The pocket chain 16 transports the cigarette groups 13 to a folding turret 18, to which they are transferred by pushing out the pockets 15 of the pocket chain 16. Details of the structure of the cigarette magazine 12, the pocket chain 16 and the folding turret 18 can be found in EP 226 872. At the position marked with the arrows A or B in the conveying flow, namely in the area of the lower conveying run 17 or in the folding turret 18, the cigarette groups 13 are checked for completeness or completeness of the filling of the cigarettes by the test method according to the invention. Downstream of the test device 19 in the conveying direction is an ejector 20, which is actuated in the event of an error signal from the test device 19 to separate out defective cigarette groups 13.

The test device has a test device 20, preferably a CCD line chip or a CCD camera. An optical system 22 is arranged upstream of the test element 21. Another component of the test device are, for example, two light sources 23, which are preferably inclined at an angle of 5 to 15 ° with respect to the recording direction of the test device 21. Test organ 21 and associated light sources 23 are aligned such that the light from light sources 23 reflected by an end face 24 of cigarette pack 11 is detected by test organ 21. The light source 23, preferably a light source of high intensity or a laser, can be controlled stroboscopically in time with the machine. In the embodiment shown in Fig. 2, a test device 19 is arranged on the fi 1 terseit term face 24 of the cigarette packs 11. Here, for example, the cigarette group is checked for completeness. Another test device is arranged on the tobacco-side end face 24 of a cigarette group 13. With this, for example, the complete filling of individual cigarettes 25 can be checked, but it is also possible here to simultaneously check the completeness of the cigarette group 13 and the filling of the cigarettes 25 with tobacco.

Fig. 3 shows the fil tersei term face 24 of a cigarette group 13 and one of the cigarette group 13 associated pocket 15 of the pocket chain 16. On the pocket 16, a vertical marker 26 and a horizontal marker 27 for aligning the image of the test device 21 are provided. With a vertical kalen displacement of the pocket 15, the horizontal marker 27 is vertically displaced, with a slight time delay in the recording of an intensity curve 28 by the test organ 21, i.e. the CCD camera or the CCD line chip, the vertical marker 26 is laterally in the image taken from it Target position shifted.

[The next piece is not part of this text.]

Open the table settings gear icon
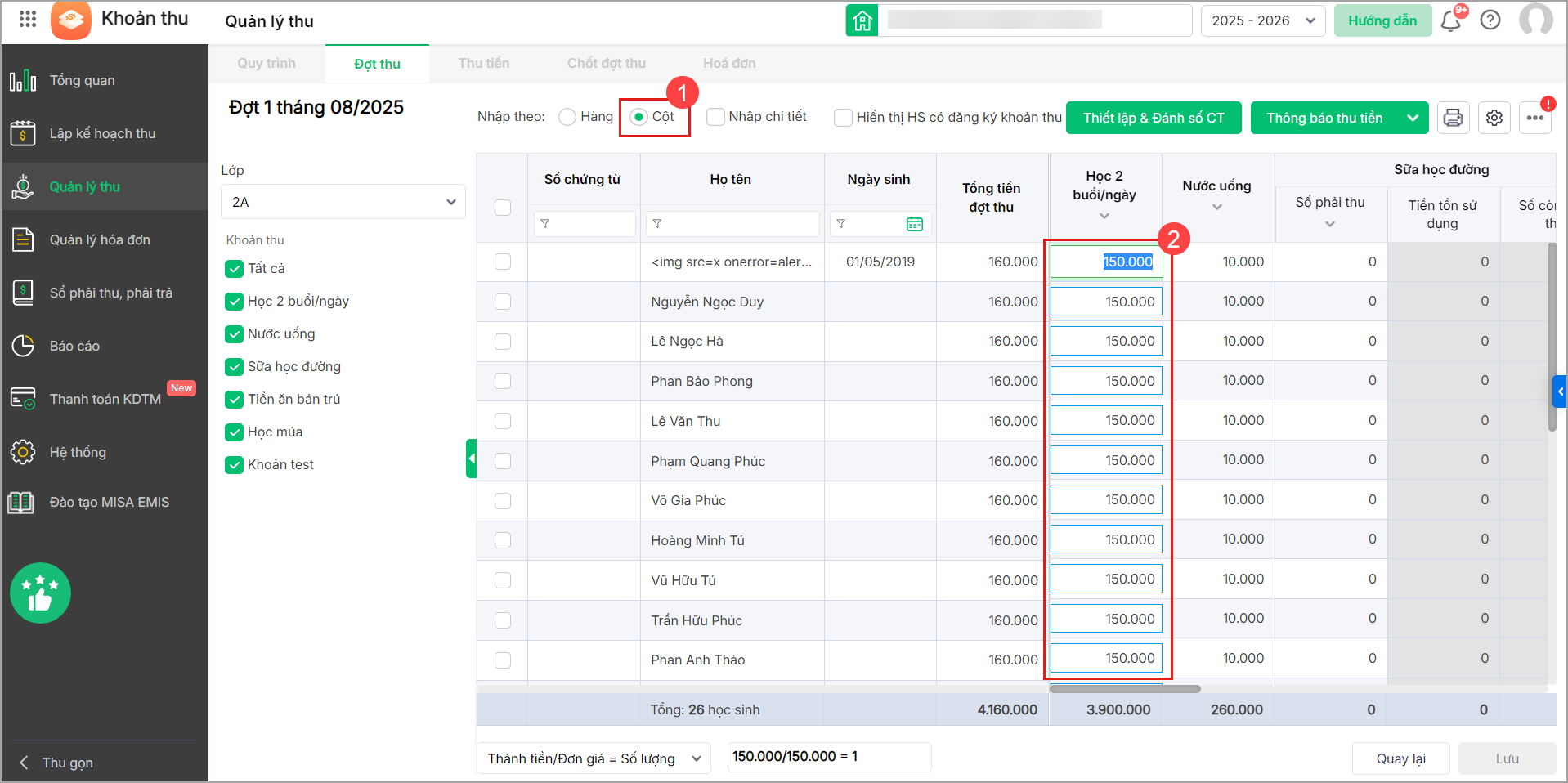 coord(1494,118)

The image captured by the CCD camera is aligned using the markings in the coordinate system of the evaluation unit.

A complete cigarette group 13 has, for example, seven cigarettes 25 in each outer, horizontal row of cigarettes 29, the inner horizontal row of cigarettes 30 contains six cigarettes. The cigarette group 13 shown is thus a missing group. As a result of a missing cigarette in the inner row of cigarettes 30, two cigarettes 31 and 32 of the outer rows of cigarettes 29 are shifted from their sol 1 positions into the interior of the pocket 15. Such fault groups are separated using the following measuring ranges:

the dot-dash circles 33 mark the desired positions of the cigarettes in the cigarette group,

- The circular areas with solid border 34 are partial areas of the cigarette front, their importance for the

Evaluation method is shown below,

- Further evaluation areas are the shadow areas 35 marked with black circular areas in the area of the cigarette spaces 36,

- In Fig. 4, horizontal evaluation bars 37 are marked with horizontal lines, which preferably run such that an evaluation bar both the area of the target position of each cigarette 33 of a row of cigarettes 29 or 30 and a shadow area 35 in the area of two adjacent cigarettes of a row of cigarettes 29 or 30 goes through, - Vertical evaluation bars 38 are preferably arranged such that the cigarette spaces 36 between cigarettes of adjacent rows of cigarettes are passed through in the vertical direction.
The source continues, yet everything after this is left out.